Огромная комната, в которой он очутился, освещалась дрожащей зеленоватой рябью света, исходящей из огромного освещенного аквариума, заменяющего одну из стен. Большие, чудовищного вида рыбы, уткнувшись носом в зеленое стекло, пучеглазо глядели на него, отвратительно гримасничали и шевелили усами.

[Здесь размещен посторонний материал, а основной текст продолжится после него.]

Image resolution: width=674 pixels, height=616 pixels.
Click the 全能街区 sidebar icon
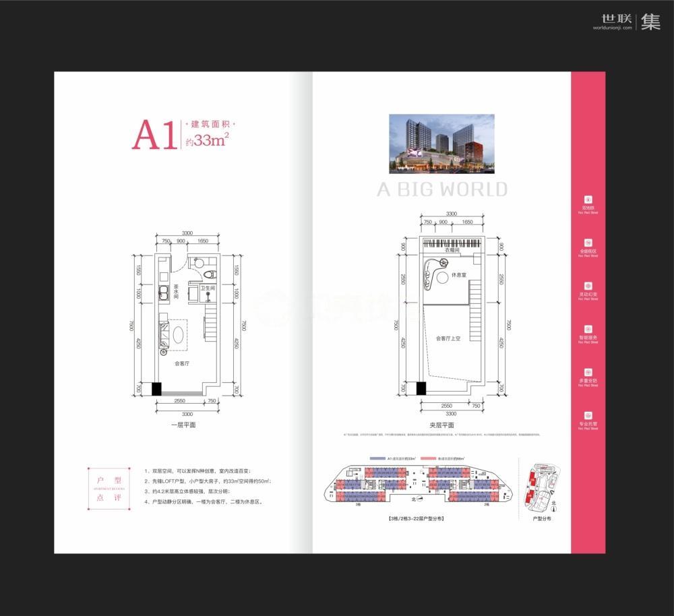coord(588,243)
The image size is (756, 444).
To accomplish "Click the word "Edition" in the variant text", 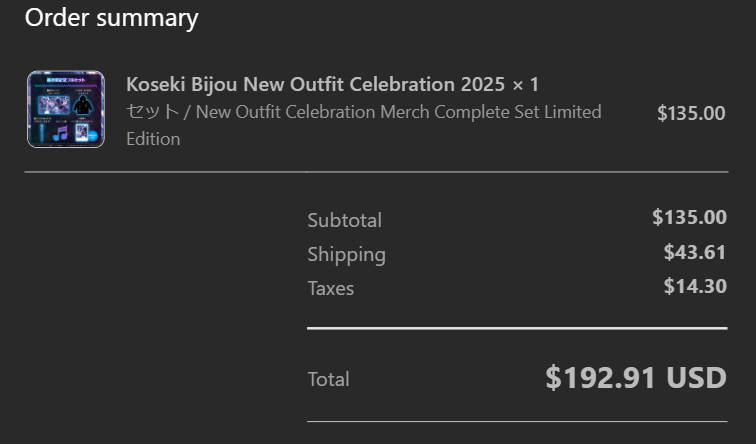I will coord(153,139).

Стены и пол комнаты были закрыты темными коврами. Половину комнаты занимала тахта, стоящая посередине, тоже закрытая ковром. Перед тахтой ласково журчал вращающийся фонтанчик. Вторую половину комнаты занимал розовый рояль.
Внезапно раздался хриплый голос:
— Ладно, ладно, Федя, завтра, потом.
Сева вздрогнул и обернулся. В комнате никого не было. Он заглянул за маленькую дверь — в местах индивидуального пользования все было тихо.
— Ладно, ладно, Федя, завтра, потом, — опять прохрипел кто-то. Под розовым роялем стоял большой белый попугай и неподвижно взирал на Севу вылезшим из орбиты глазом.
Сева лег на обширную тахту не разуваясь и заложил руки за голову. Хочешь не хочешь, а ему предстояло обдумать случившееся. Сначала надо было зацепиться за бесспорные вещи, чтобы от них начать распутывать весь клубок.